=== Exercise details ===
Reproduce the text on starting a freelance writing business from "As many businesses" to "establishing your business.", inclusive, changing "laptop" to "tablet".

=== Excerpt provided ===
━━━━

As many businesses switch to digital, especially amidst the current global pandemic, freelancing has become a very common arrangement for a lot of professionals. Most freelance positions do not require you to be in a physical office 9-5, and you can work from wherever you want as long as it is safe and more convenient.
Freelance writing, in particular, is an even more flexible career option – you only need a laptop, an internet connection, and obviously, the required skill set to carry out the job. So if you’re thinking about going into freelance writing, here are a few key steps you should take when establishing your business.
Figure out if freelancing is for you
Writing for fun may be something you’ve done all your life. Remember, though, that writing as your day job is a bit different. There are deadlines and expectations to meet, as well as rules and guidelines on what and how to write.
A special challenge for freelancers in the writing business is that you’ll probably have a vast array of clients who will all have their own unique style guides.
It takes a lot of getting used to not being able to write as freely as you want, all of the time. If you’re the type who thinks about writing as a form of self-expression and believes that it should not be bound by rules, then you need to consider whether you’ll be able to handle working within a framework as well as the added pressure that comes with freelancing in general.
Despite the challenges, however, freelance writing is a wonderful learning experience that can go a long way in shaping you to become a better writer.
Make your freelancing business a separate legal entity
Once you have your eyes set on freelancing, it’s time to make it official by registering your business. You might be inclined to register as a sole proprietorship, which technically renders you as a self-employed writer.
Though this is the most convenient option to set up, your business will not become a separate legal entity. This means that there’s nothing stopping your creditors from going after you and your personal assets if something goes wrong.

━━━━

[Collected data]
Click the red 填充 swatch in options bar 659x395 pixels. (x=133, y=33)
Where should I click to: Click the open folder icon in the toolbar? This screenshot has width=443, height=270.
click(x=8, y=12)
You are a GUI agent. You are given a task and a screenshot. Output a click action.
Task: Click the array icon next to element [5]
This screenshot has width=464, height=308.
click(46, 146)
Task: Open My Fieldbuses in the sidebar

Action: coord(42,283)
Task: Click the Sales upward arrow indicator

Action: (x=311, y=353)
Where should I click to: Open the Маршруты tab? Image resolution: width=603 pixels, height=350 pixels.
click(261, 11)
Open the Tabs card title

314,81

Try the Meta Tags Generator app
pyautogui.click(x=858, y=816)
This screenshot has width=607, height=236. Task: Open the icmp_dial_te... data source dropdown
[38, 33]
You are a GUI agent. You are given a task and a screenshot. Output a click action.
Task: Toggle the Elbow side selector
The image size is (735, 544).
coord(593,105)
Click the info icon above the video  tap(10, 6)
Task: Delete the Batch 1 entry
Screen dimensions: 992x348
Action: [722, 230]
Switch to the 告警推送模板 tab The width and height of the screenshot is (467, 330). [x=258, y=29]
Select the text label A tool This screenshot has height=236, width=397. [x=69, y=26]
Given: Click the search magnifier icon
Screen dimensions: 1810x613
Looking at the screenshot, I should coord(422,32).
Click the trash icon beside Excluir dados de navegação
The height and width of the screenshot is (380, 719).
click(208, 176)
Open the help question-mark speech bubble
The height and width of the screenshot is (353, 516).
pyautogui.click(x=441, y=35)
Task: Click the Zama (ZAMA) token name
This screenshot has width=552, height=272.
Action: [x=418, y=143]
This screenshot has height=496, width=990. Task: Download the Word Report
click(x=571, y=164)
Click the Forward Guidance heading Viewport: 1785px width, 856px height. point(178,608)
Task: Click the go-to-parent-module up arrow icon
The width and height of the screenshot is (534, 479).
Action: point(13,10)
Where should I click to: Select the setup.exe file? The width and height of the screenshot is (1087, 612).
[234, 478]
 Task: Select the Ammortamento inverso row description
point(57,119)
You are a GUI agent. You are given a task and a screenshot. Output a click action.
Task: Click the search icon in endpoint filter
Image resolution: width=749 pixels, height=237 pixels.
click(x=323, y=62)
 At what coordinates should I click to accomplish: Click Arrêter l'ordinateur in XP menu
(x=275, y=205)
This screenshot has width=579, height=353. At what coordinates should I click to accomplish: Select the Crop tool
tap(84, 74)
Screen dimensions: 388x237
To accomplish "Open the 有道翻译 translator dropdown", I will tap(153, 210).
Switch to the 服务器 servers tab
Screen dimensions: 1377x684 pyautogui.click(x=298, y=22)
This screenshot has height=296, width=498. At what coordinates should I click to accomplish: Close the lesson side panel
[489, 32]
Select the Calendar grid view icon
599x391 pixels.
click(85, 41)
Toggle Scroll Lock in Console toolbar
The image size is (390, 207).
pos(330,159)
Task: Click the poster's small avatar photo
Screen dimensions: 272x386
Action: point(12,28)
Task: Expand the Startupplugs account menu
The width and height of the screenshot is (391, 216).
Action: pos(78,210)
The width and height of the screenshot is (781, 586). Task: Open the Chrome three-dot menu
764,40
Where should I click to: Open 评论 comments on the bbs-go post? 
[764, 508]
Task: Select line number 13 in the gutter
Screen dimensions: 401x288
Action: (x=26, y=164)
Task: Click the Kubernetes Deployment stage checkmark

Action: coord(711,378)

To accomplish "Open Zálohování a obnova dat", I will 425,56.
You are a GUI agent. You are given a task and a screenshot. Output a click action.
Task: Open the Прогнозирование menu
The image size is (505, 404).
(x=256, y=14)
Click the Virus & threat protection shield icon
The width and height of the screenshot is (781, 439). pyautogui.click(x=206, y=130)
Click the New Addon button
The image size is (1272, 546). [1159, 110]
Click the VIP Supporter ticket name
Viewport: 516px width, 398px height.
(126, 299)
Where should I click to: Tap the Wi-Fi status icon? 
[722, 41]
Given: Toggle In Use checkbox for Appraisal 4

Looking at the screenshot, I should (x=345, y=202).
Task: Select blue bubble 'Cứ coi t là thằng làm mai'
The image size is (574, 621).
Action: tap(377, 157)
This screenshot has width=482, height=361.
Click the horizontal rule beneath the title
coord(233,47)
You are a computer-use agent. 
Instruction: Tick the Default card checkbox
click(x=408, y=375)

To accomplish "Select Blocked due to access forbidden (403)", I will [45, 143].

━━━━

=== Task answer ===
As many businesses switch to digital, especially amidst the current global pandemic, freelancing has become a very common arrangement for a lot of professionals. Most freelance positions do not require you to be in a physical office 9-5, and you can work from wherever you want as long as it is safe and more convenient.
Freelance writing, in particular, is an even more flexible career option – you only need a tablet, an internet connection, and obviously, the required skill set to carry out the job. So if you’re thinking about going into freelance writing, here are a few key steps you should take when establishing your business.